At the end of the two days meeting, the Bank of Japan’s Policy Board surprised the market by announcing a further easing of monetary conditions. The Stimulating Bank Lending Facility, which was set to expire in June 2014, will be extended by 1 year. Under this programme, financial institutions may borrow from the BoJ, twice as much as the increase in their net lending (it used be equivalent to the increase in net lending) at a fixed rate of 0.1% for four years (instead of 1-3 years at present). The BoJ estimate that the amount outstanding under this facility could reach JPY 30 trillion (or 6.3% of GDP). This might be too optimistic. Before today’s decision, the Bank estimated that the programme would reach JPY15 trillion, but so far only JPY 5 trillion has been offered through this programme.
In addition, the Growth-Supporting Funding Facility will be prolonged by 1 year, from June 2014. Under this programme, loans will be made available for investments that contribute to strengthening the foundations for economic growth. Loans are at a fixed rate of 0.1% per annum for up to four years. The maximum amount of the programme will be doubled from JPY 3.5 trillion to JPY 7 trillion (or 1.5% of GDP), and the maximum amount to each financial institution will be increased from JPY 150 billion to JPY 1 trillion. The Fund is already close to its initial JPY 3.5 trillion ceiling.
Furthermore, the Funds-Supplying Operation to the disaster areas affected by the 2011 Tohoku Earthquake will be extended by 1 year.

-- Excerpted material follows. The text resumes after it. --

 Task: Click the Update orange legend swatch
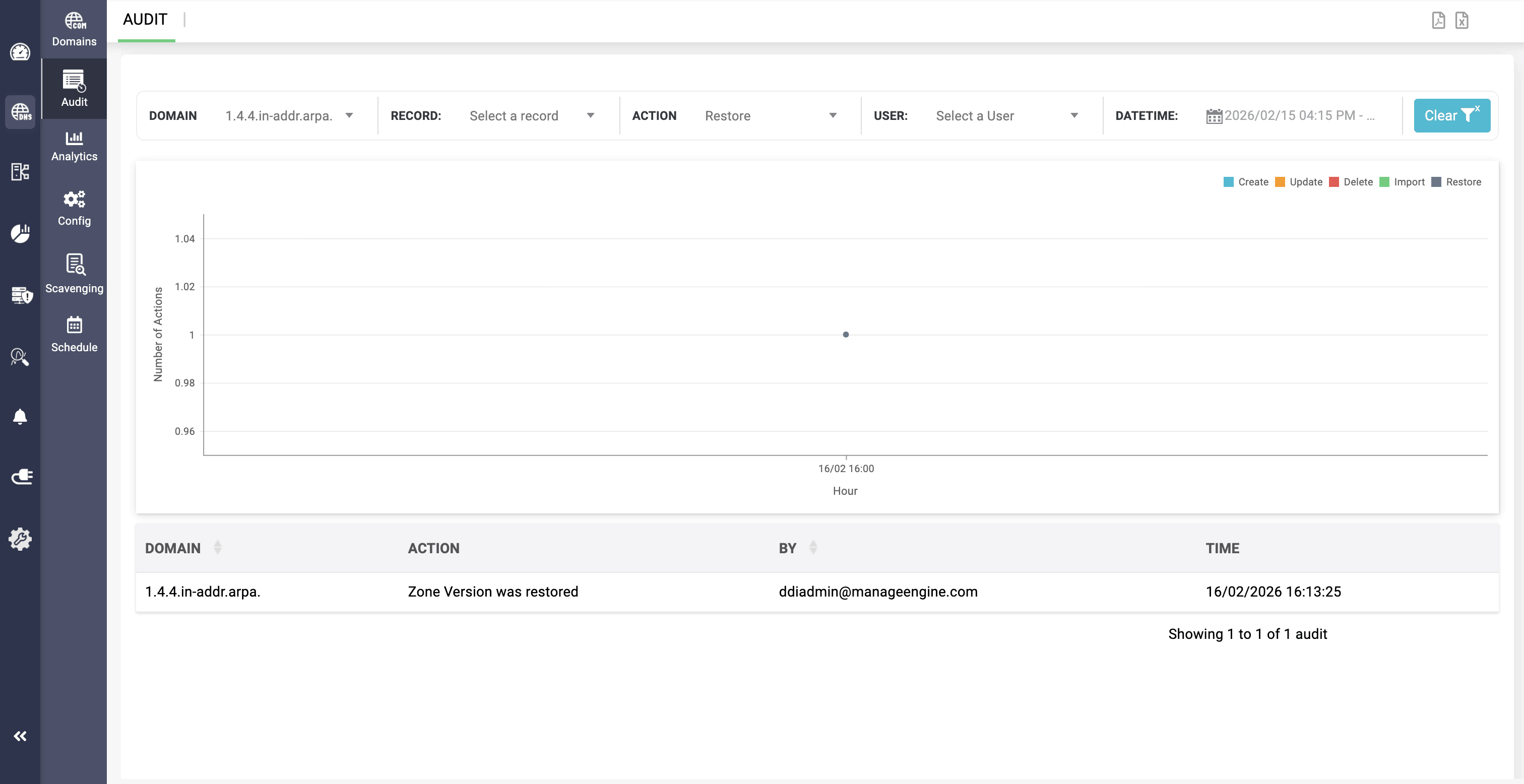(x=1280, y=182)
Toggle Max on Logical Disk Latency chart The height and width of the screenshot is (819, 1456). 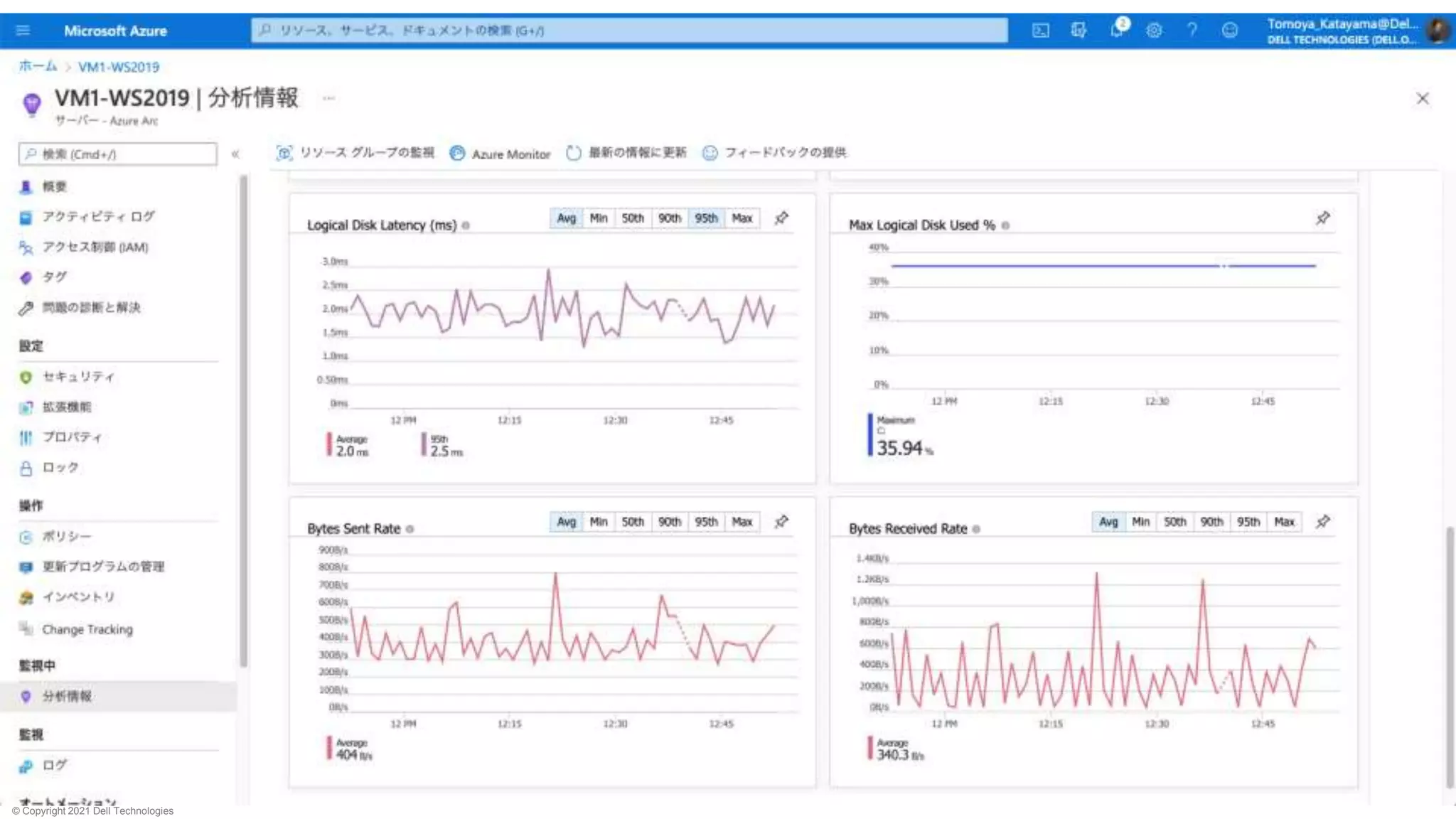[742, 218]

Despite yesterday’s disappointing GDP data for Q4 2013, the Board left its assessment concerning the Japanese economyunchanged from the January statement. GDP growth came in at only 0.3% well below market expectations of 0.7%. The Bank repeated that the economy continued to recover moderately, partly stimulated by households advancing their purchases ahead of the three-point VAT hike in April.